Read the comments in defaults/main.yaml for a complete accounting of this role's default variables.
Merely installing Tor is not sufficient for environments where NetSec considerations are critical. The installed Tor software must be kept up-to-date to, for example, have security patches applied. This Ansible role therefore compares the installed version of the system Tor against the latest source release provided by the Tor Project and will rebuild Tor from source whenever a newer version becomes available. This happens every time an Ansible play that includes this role is run.
Building Tor from source can take a significant amount of time on extremely low-power hardware. (It takes ~1 hour on a Raspberry Pi model 1.) Since this can be a concern in its own right, these tasks are tagged tor-build
and can be skipped by invoking ansible
or ansible-playbook
with the --skip-tags tor-build
command-line option. See the Role tags section for more details.

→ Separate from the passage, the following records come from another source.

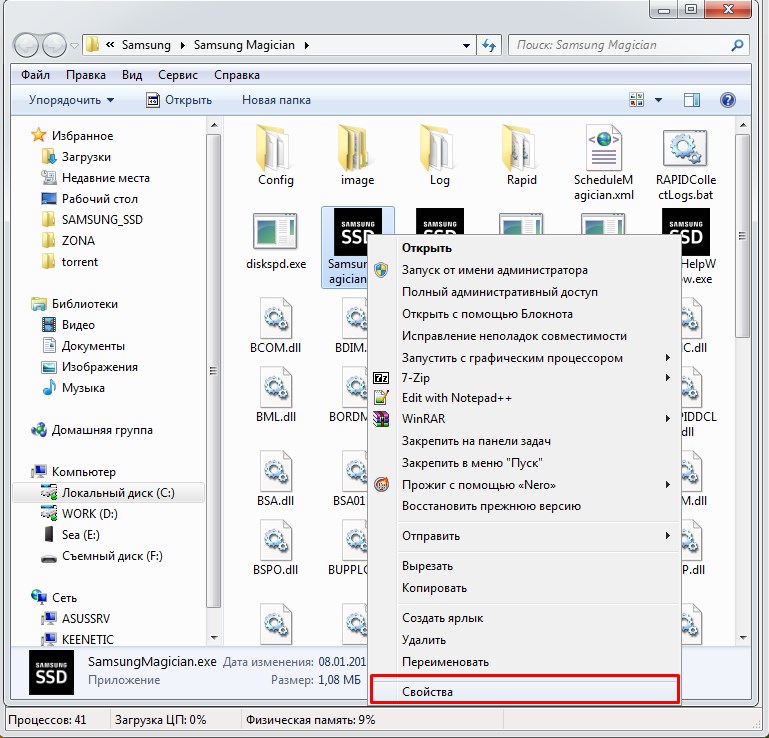
Task: Select the ScheduleMagician.xml file icon
Action: (x=604, y=147)
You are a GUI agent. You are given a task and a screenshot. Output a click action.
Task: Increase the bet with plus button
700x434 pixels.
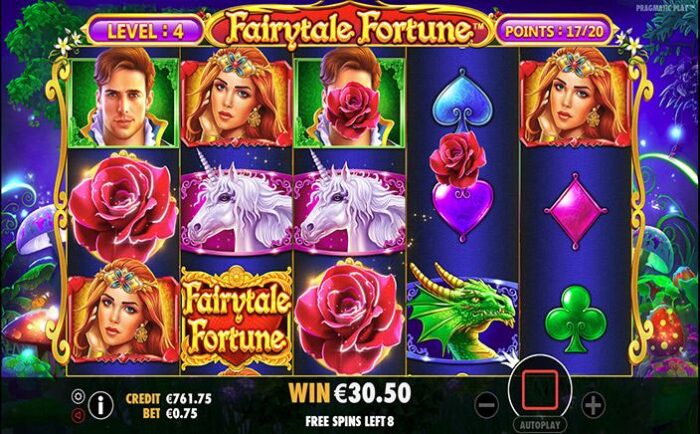pyautogui.click(x=593, y=405)
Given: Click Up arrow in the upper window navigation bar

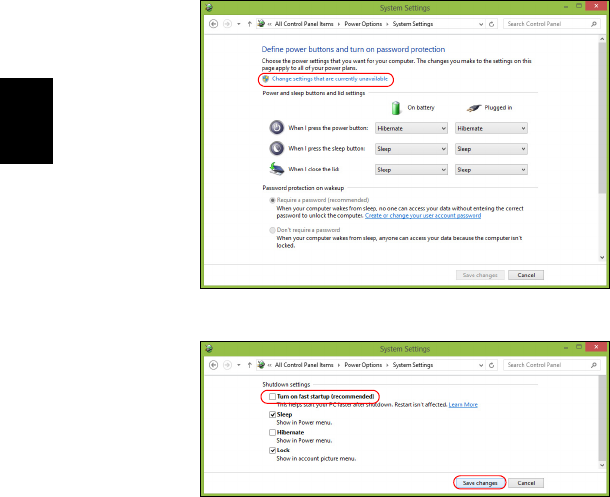Looking at the screenshot, I should click(x=249, y=24).
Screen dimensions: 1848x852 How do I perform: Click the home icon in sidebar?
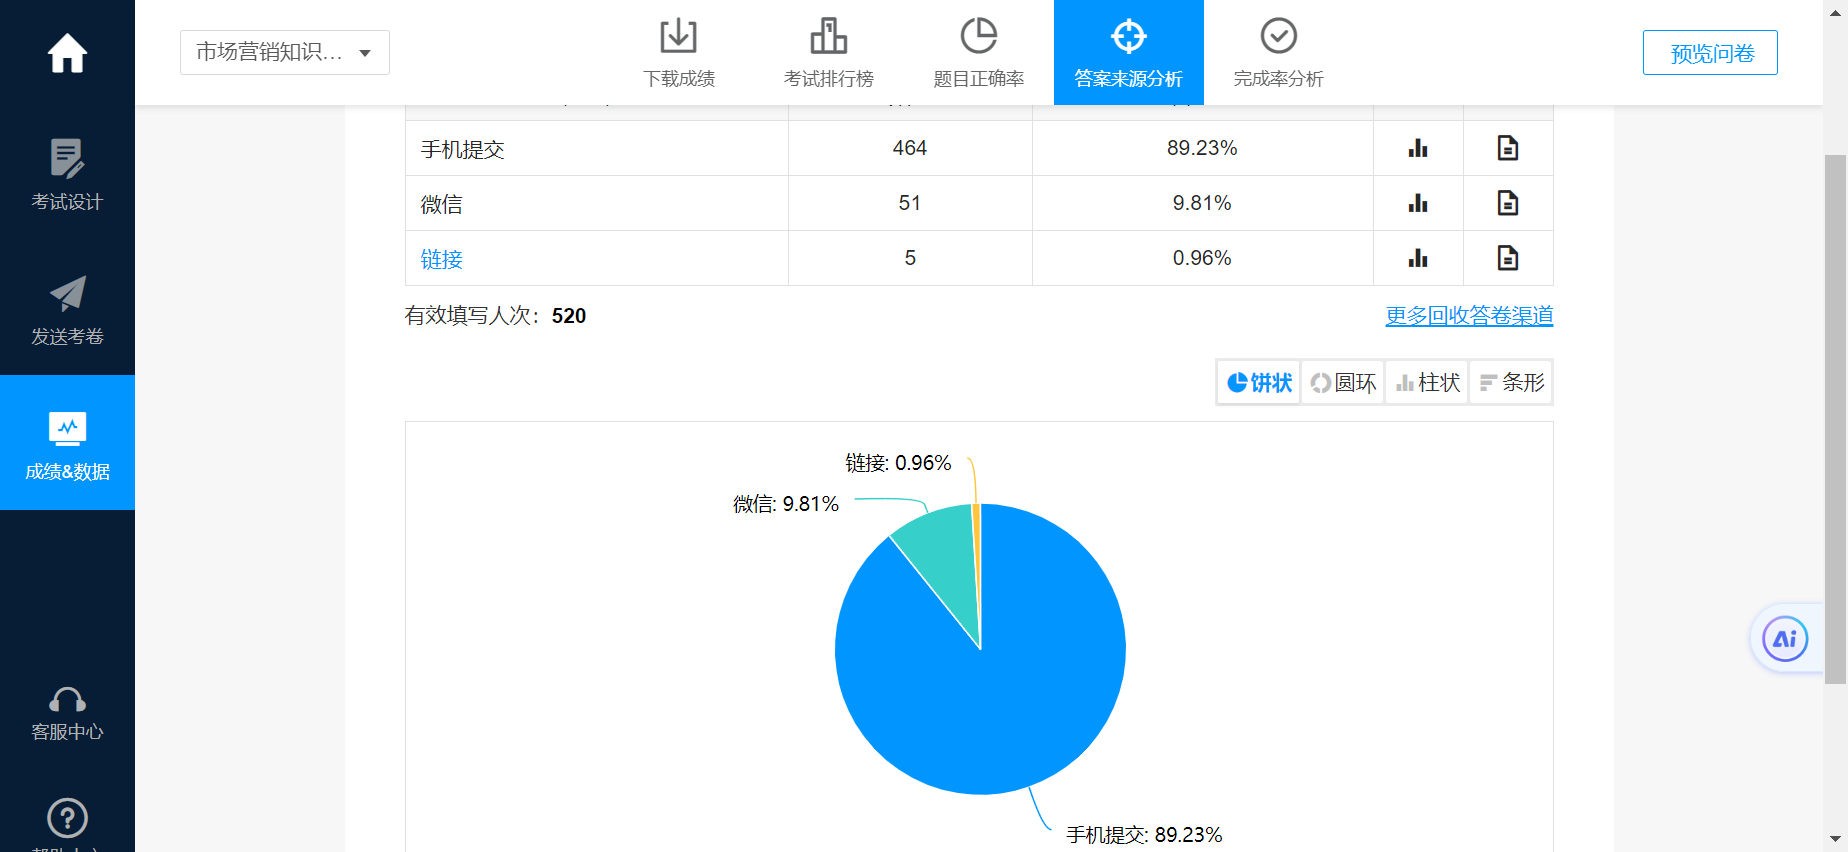[x=67, y=53]
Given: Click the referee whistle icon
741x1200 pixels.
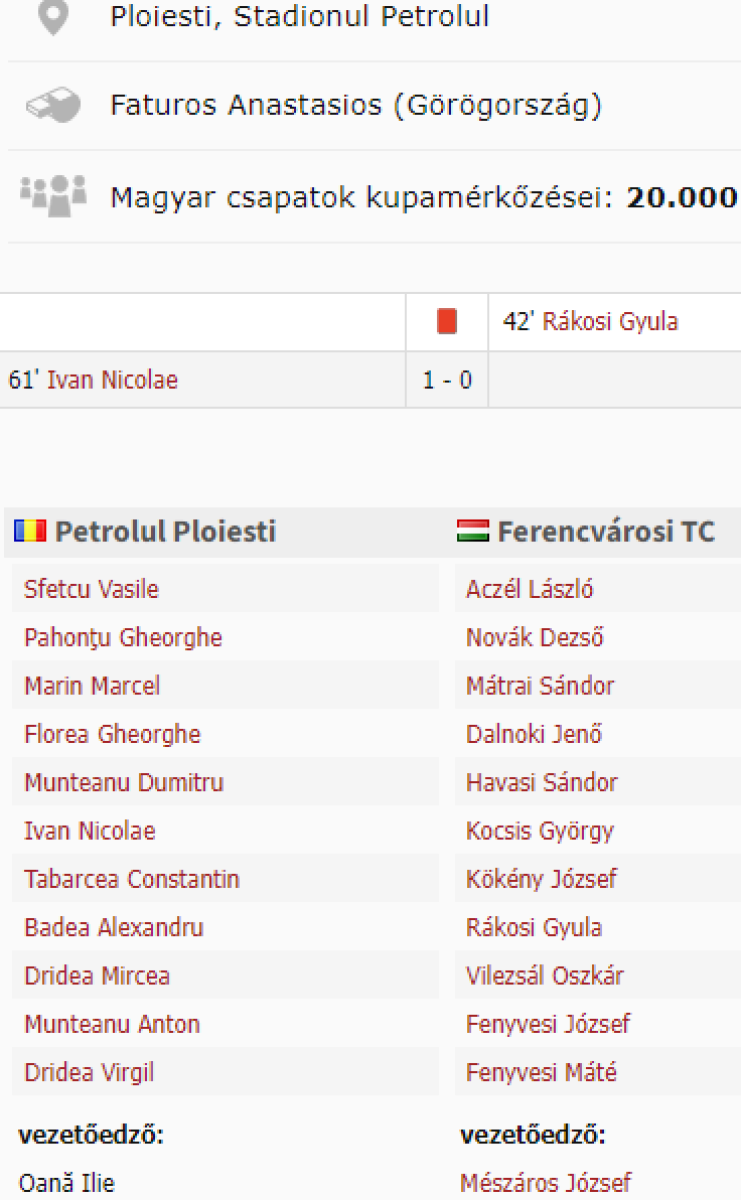Looking at the screenshot, I should click(x=53, y=105).
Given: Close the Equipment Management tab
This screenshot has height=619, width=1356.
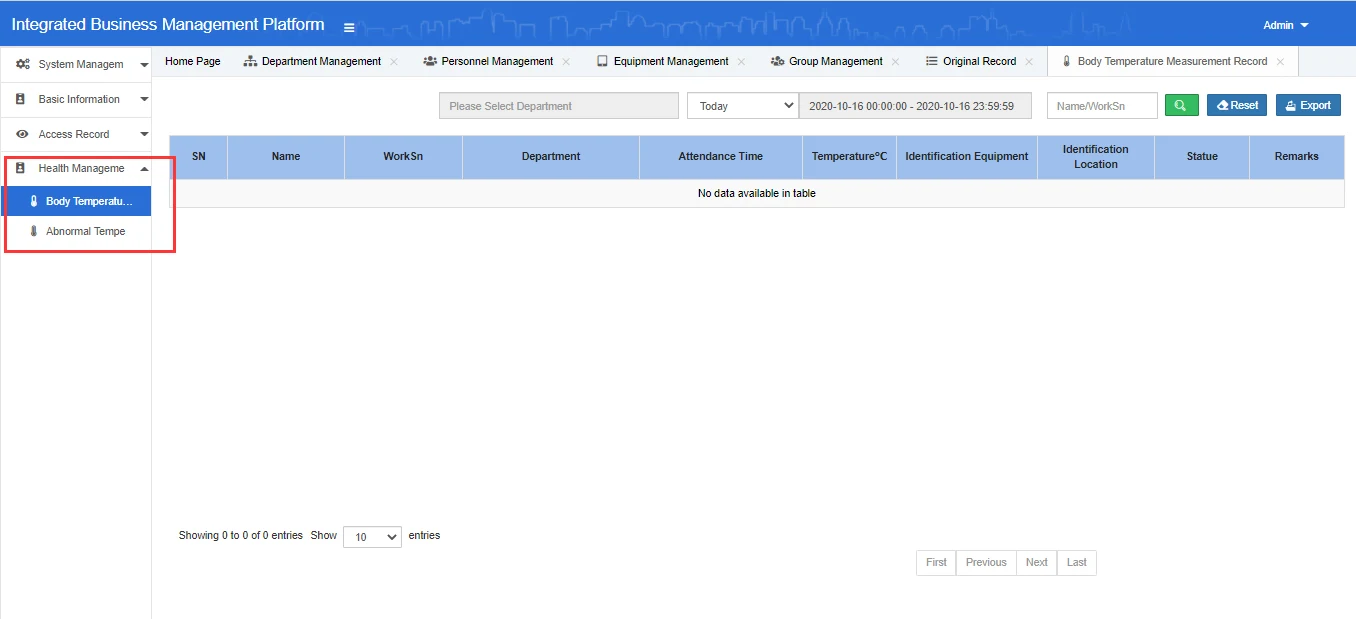Looking at the screenshot, I should click(741, 62).
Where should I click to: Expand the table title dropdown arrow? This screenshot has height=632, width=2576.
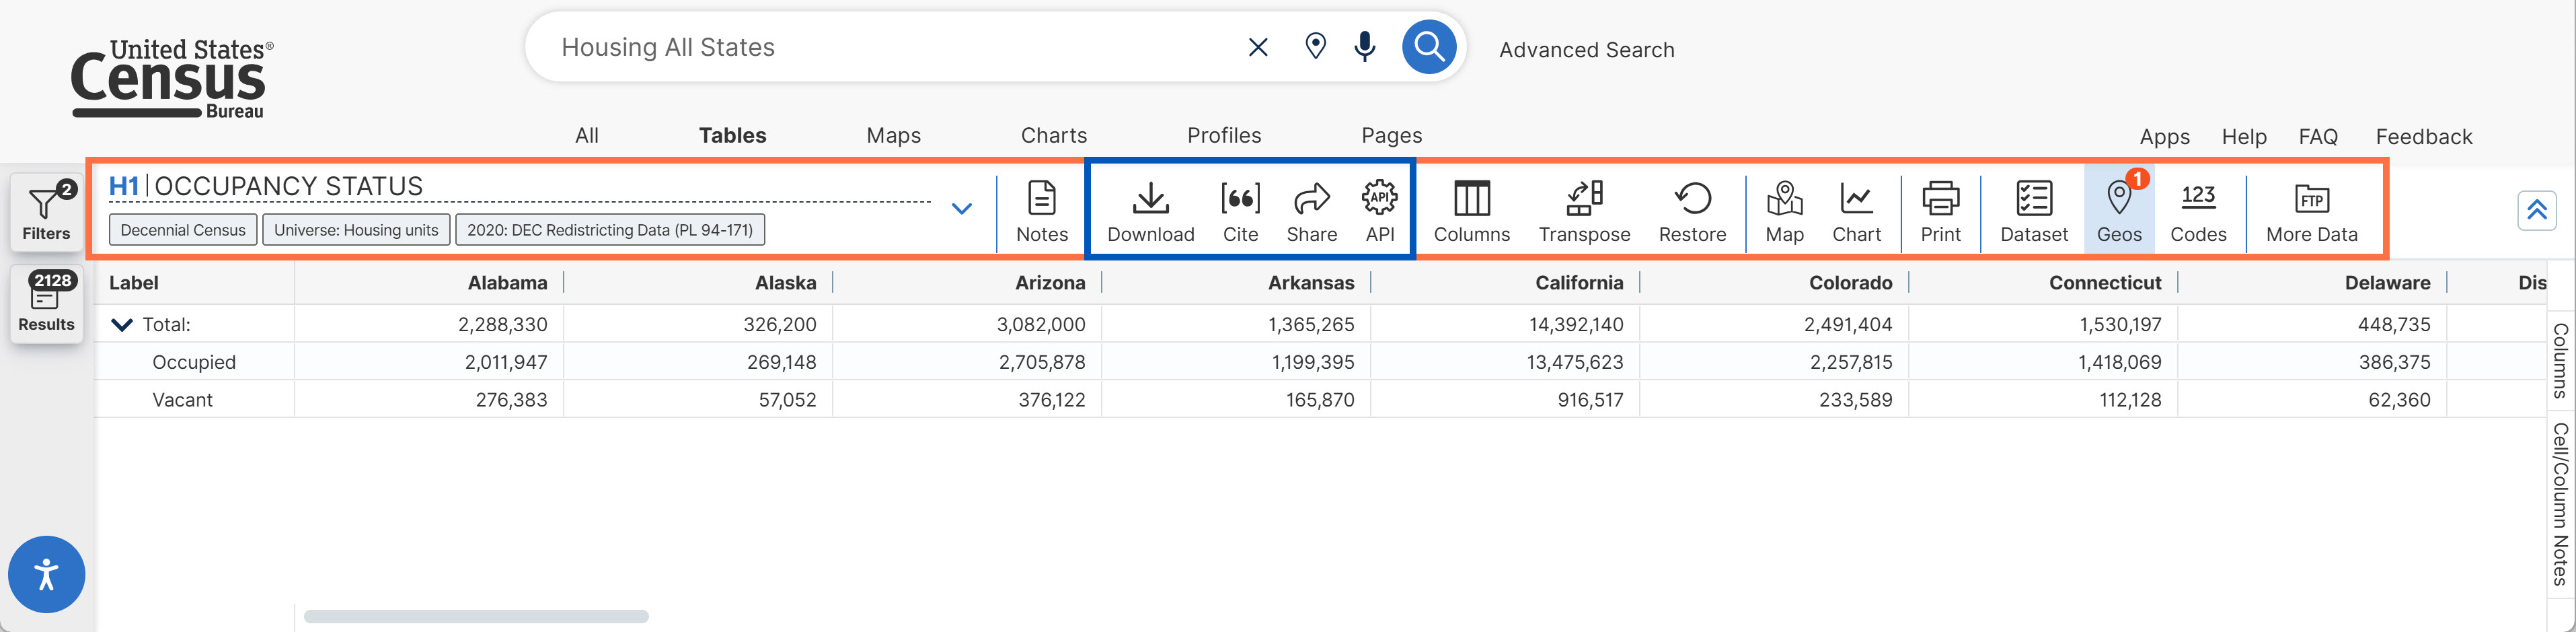[961, 209]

If you choose to use this role's *backup*
variables, you are responsible for setting strong passwords. There are two passwords involved in this role's Onion service backups:
- Password used by the Ansible runtime that encrypts and decrypts the backup copies of Onion service key files themselves during play execution. We call this the backup password.
- Password entered by a human operator that is used to decrypt the first password for use by Ansible. We call this the controller password.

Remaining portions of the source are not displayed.